Rajasthan does have a missing persons cell, though. It is a lean affair, with one sub-inspector and a couple of administrative staff to man it. It is hard to expect this cell to go looking for missing persons when you get to know that the data the cell maintained was updated only after the Rajasthan High Court demanded to know how many children were missing in the state in the last three years.

The court has directed the CBI to look for 502 missing children, Half of the actual figure in the state.

All this full-time cell does is send pictures and details of missing persons for ads on television and in newspapers. These ads get displayed for a week, after which they are forgotten. The authorities here make it clear at the very outset that it is called a “cell” but “isn’t one actually”.

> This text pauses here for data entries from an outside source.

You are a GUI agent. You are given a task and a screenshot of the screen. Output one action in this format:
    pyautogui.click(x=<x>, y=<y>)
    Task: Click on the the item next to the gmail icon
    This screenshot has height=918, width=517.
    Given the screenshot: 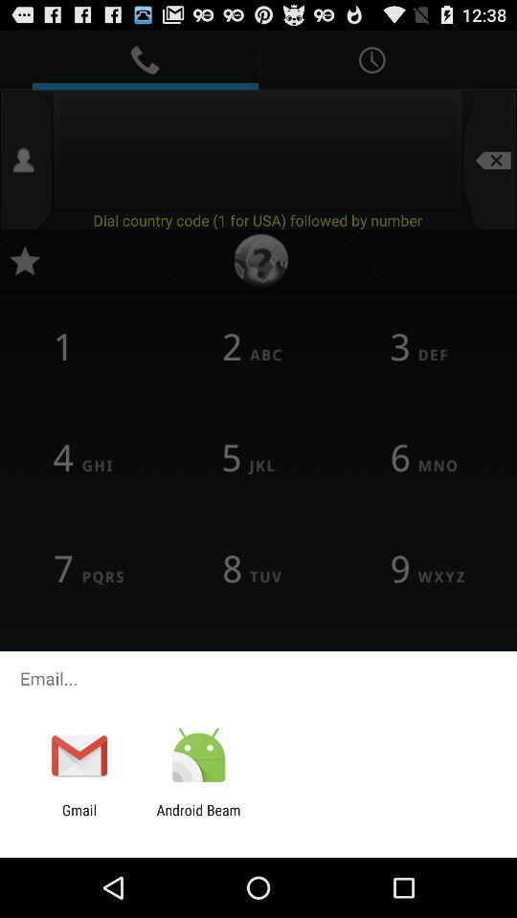 What is the action you would take?
    pyautogui.click(x=197, y=818)
    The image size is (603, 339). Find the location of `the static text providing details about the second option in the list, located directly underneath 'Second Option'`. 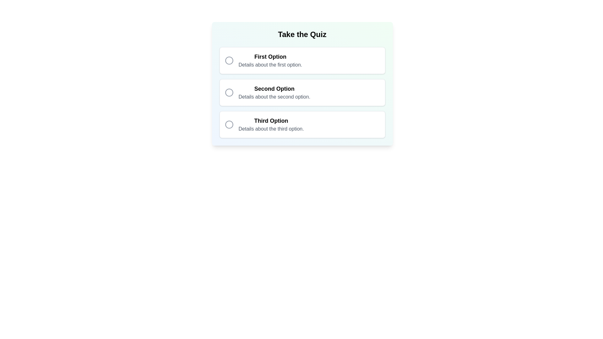

the static text providing details about the second option in the list, located directly underneath 'Second Option' is located at coordinates (274, 97).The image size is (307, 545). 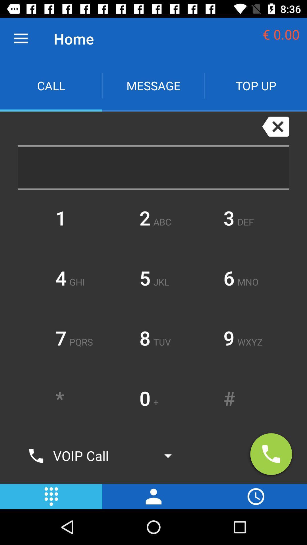 What do you see at coordinates (135, 128) in the screenshot?
I see `the app below call` at bounding box center [135, 128].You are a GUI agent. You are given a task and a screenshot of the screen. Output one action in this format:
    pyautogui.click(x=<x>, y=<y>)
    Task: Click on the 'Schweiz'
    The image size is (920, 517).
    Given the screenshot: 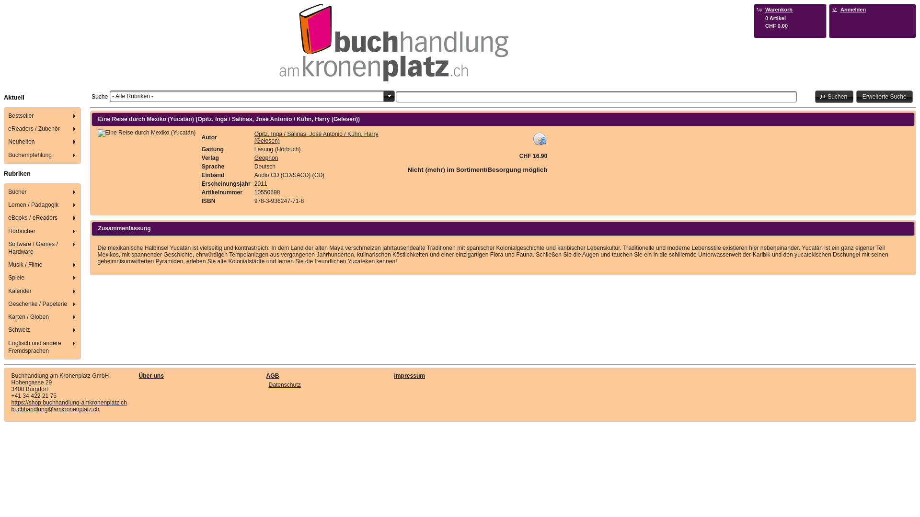 What is the action you would take?
    pyautogui.click(x=43, y=330)
    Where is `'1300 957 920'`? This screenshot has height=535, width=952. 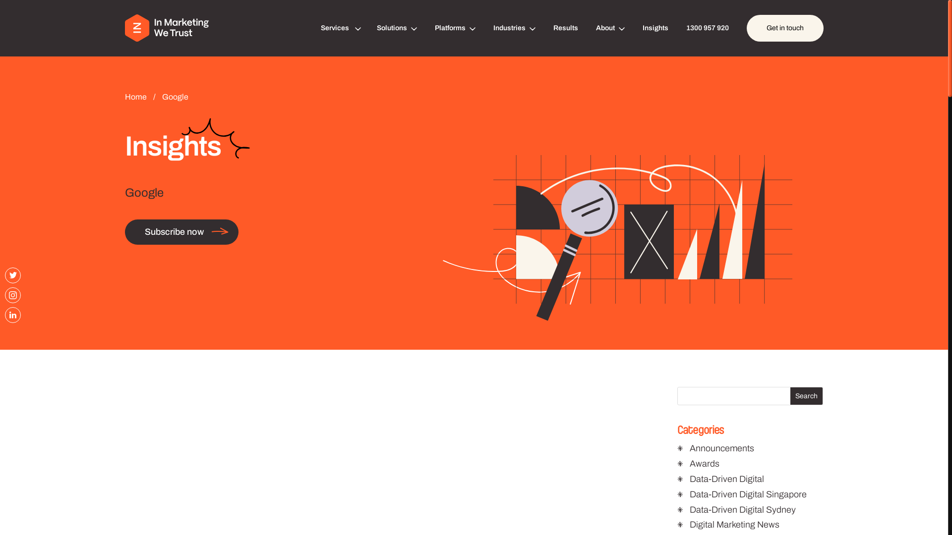 '1300 957 920' is located at coordinates (706, 28).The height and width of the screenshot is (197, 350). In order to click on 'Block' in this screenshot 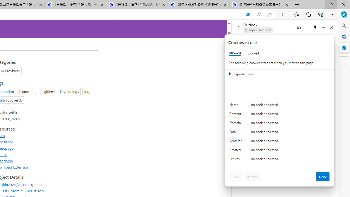, I will do `click(235, 176)`.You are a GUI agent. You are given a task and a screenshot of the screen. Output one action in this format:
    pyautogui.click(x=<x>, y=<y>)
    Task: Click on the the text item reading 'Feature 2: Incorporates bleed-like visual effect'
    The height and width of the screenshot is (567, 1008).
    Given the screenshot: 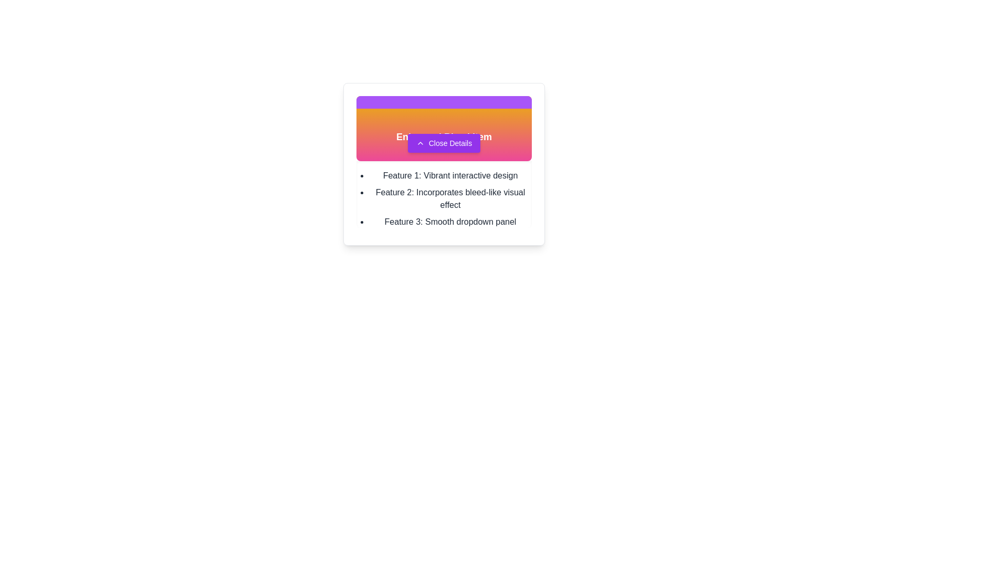 What is the action you would take?
    pyautogui.click(x=450, y=198)
    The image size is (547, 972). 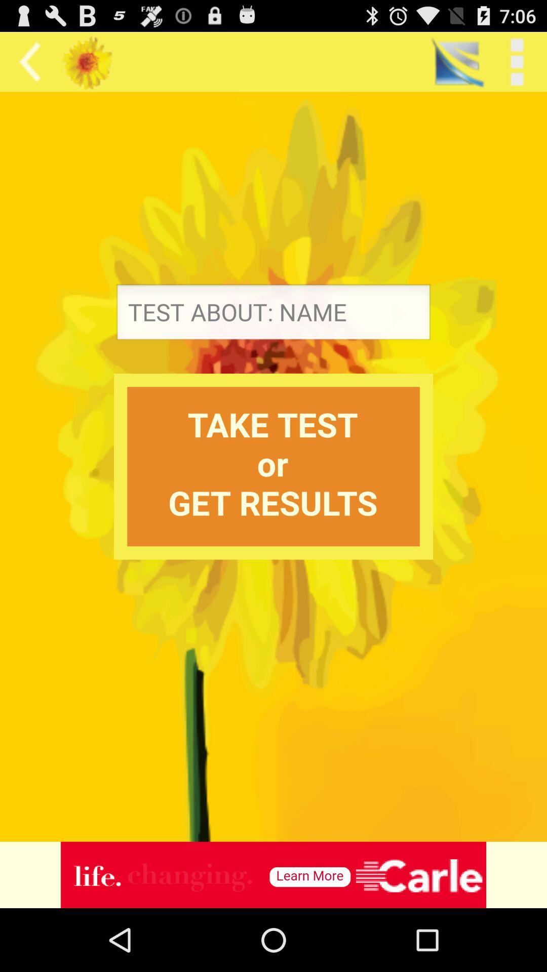 I want to click on text about name, so click(x=273, y=314).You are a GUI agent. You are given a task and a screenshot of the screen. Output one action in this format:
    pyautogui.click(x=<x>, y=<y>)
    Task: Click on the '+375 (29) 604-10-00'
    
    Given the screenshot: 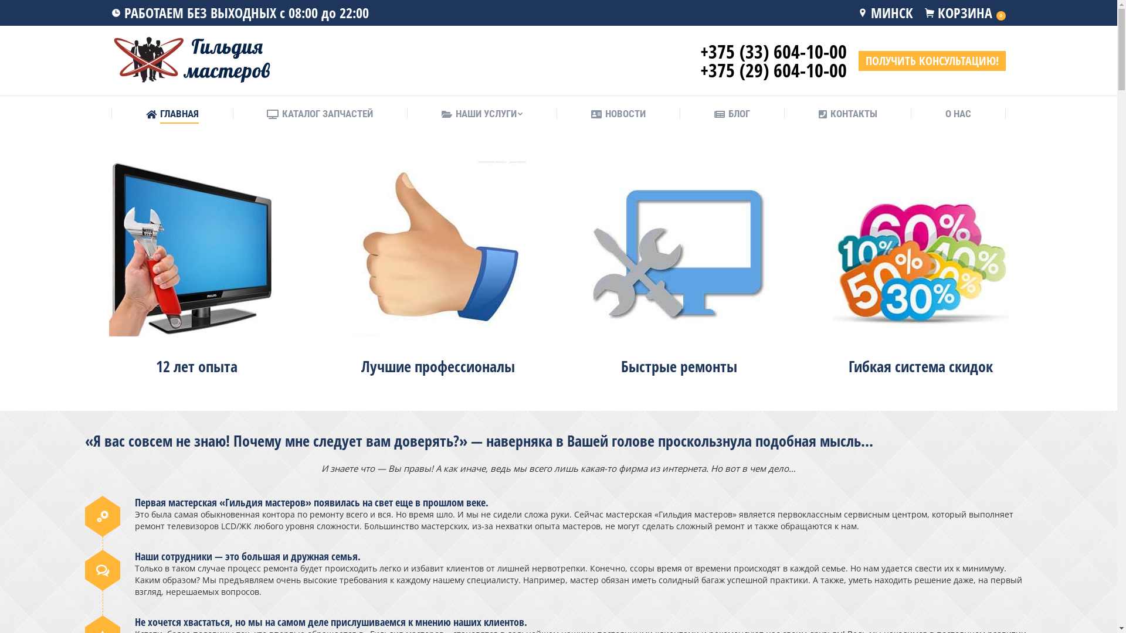 What is the action you would take?
    pyautogui.click(x=774, y=70)
    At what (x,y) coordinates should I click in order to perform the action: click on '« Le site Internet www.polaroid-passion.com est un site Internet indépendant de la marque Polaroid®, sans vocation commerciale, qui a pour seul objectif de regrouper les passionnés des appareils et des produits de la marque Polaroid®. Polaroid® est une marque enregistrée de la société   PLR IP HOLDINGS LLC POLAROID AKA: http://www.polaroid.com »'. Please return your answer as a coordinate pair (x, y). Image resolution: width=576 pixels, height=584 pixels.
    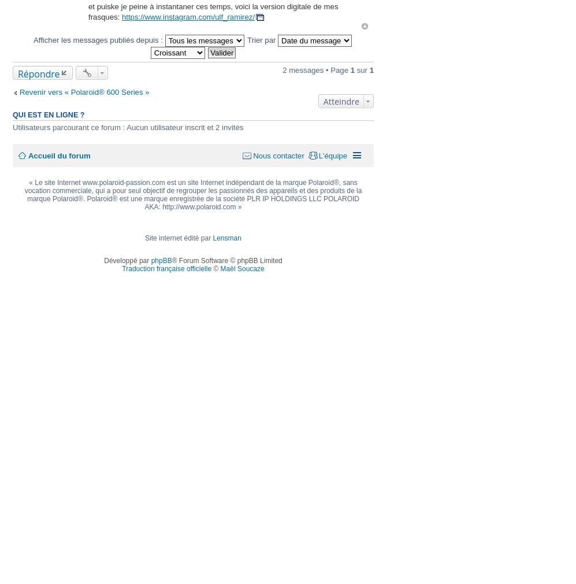
    Looking at the image, I should click on (24, 194). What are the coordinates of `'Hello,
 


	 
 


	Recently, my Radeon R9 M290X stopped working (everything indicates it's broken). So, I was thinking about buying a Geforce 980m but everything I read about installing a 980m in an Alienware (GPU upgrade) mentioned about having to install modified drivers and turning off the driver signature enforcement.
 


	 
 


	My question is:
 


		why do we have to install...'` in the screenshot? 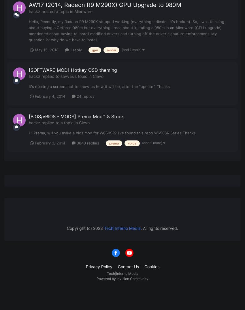 It's located at (126, 30). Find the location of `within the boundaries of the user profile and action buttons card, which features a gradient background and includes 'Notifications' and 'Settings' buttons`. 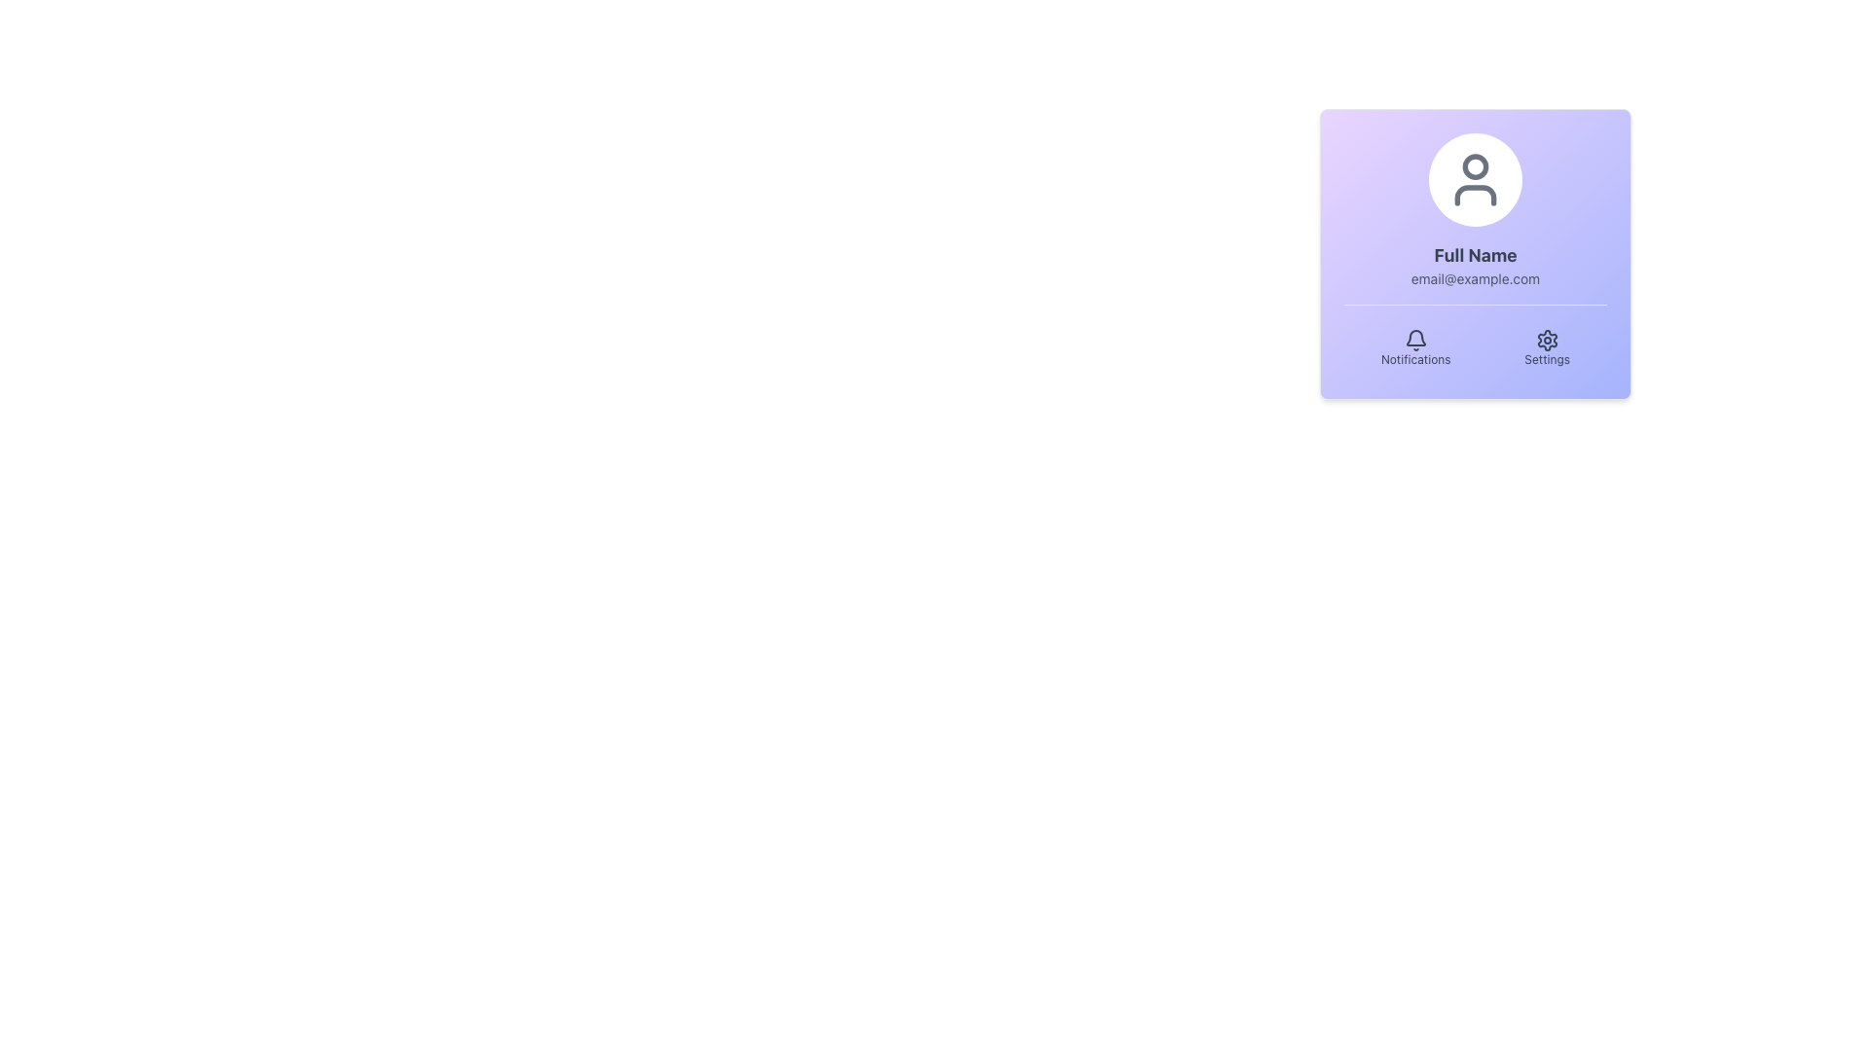

within the boundaries of the user profile and action buttons card, which features a gradient background and includes 'Notifications' and 'Settings' buttons is located at coordinates (1476, 253).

“Finding a child is not easy. Even if one deploys 10 policemen, they may not be able to trace the child because he might be in any corner of India,” says Jain.

“The cell can’t find the children. Anyway, it is the duty of the district police and that too is quite difficult because in several cases people don’t even have a photograph of the missing person,” Jain says.

Over at the one-man cell, in-charge Anwar Khan says: “Our job here is to collect the data, which we do every month.”

Found, somehow

JAIPUR: A trip to the Railway Station in November 2005 became a nightmare for Prem Chand, who works at construction sites in Jaipur. He had gone there to show trains and engines to his then 12-year-old son Tarun. However, Tarun got lost somewhere in the crowd, and the father could not trace him. After waiting for a day, Prem filed a complaint. “When I first went to the police, they insisted that I must have beaten up the boy and he must have run away from home,” he says. Meanwhile, somebody found Tarun crying near a train and thinking that his parents might be on the train, made him board it. “I go in to see if I could find papa,” says Tarun. But the train took him to Delhi. Someone at the station told Tarun he would take him to Jaipur, but sent him with someone else, who in turn handed Tarun over to a man named Sharifbhai in Noida.

“I worked at a tea stall for four days before one Rakesh came there and saw me crying. He fought with the stall owner and brought me back home,” says Tarun.